> **Document text**

(begin)

Bitwise

Words, Words, Words

Text-only video games have been around for decades. Hadean Lands shows how they can be innovative, complex, and genuinely artistic.

A static map of the spaceship’s layout in Hadean Lands.
A static map of the spaceship’s layout in Hadean Lands.

Image courtesy Andrew Plotkin

The best video game I played last year is a science-fiction thriller about alchemy, and it has no graphics or sound effects. With little more than text, it manages to be far more impressive and innovative than the last Metal Gear Solid game.

(end)

> **Recorded data**

(begin)

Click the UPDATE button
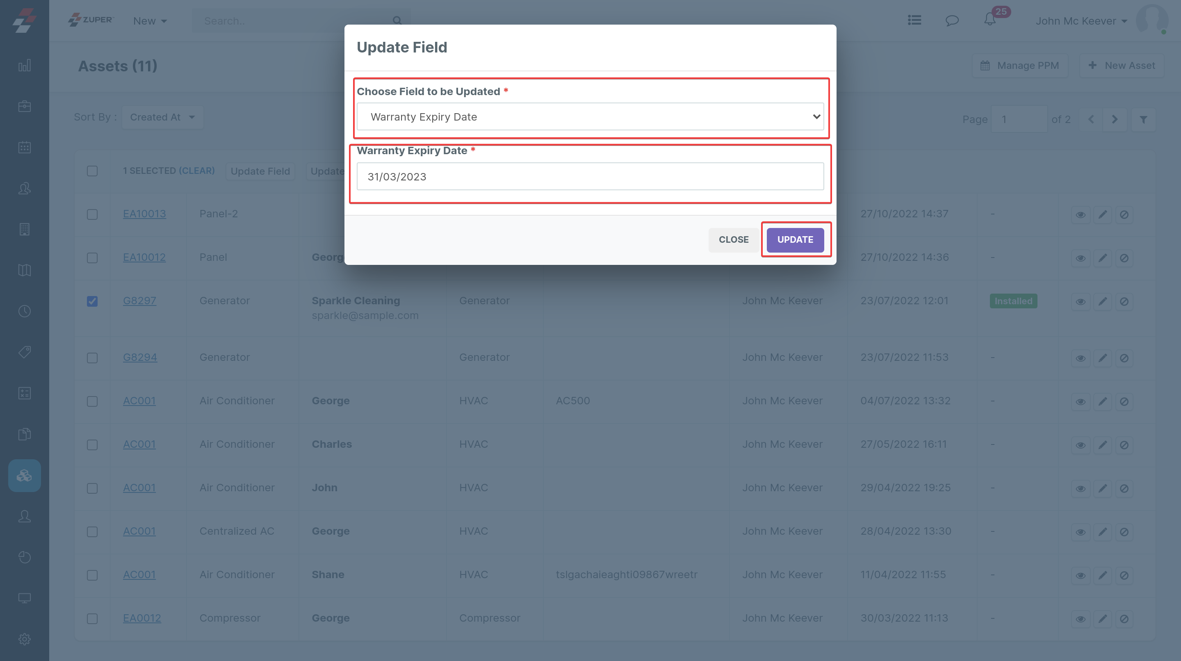795,240
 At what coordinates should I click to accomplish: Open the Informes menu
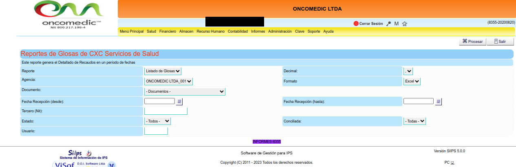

(end)

> **What you will do**
- A) Write out the Hadean Lands article from "The best video" to "last Metal Gear Solid game." word for word.
- B) Resume the Hadean Lands article after its last sentence and keep writing.
The material is separate from the Hadean Lands article.

> **In response**
- A)
The best video game I played last year is a science-fiction thriller about alchemy, and it has no graphics or sound effects. With little more than text, it manages to be far more impressive and innovative than the last Metal Gear Solid game.

- B)
Hadean Lands is a text adventure, a genre also known by the fancier name “interactive fiction.” Software company Infocom popularized the form in the 1980s with floppy-disk games like Zork and Trinity. But Hadean Lands, written by longtime interactive-fiction stalwart Andrew Plotkin, isn’t merely an excellent, challenging, and creative game. It is an unabashedly modernist and self-referential game, one that builds on the past achievements of its genre and pushes at its boundaries, much like how modernist authors from James Joyce to Rebecca West advanced their literary traditions. Hadean Lands is a milestone. No, it’s not Joyce—Plotkin doesn’t quite have the writing chops—but I did enjoy it more than T. S. Eliot.

Text-based games have their roots in Zork, developed in the late 1970s at MIT and released by Infocom in 1980. Zork laid out the basic interface for the genre, which has remained more or less unchanged ever since: descriptive, usually second-person narration that responds to a player’s typed imperative commands (in bold).

West of House

You are standing in an open field west of a white house, with a boarded front door.

There is a small mailbox here.

What would you like to do next?

>open the mailbox

Opening the small mailbox reveals a leaflet.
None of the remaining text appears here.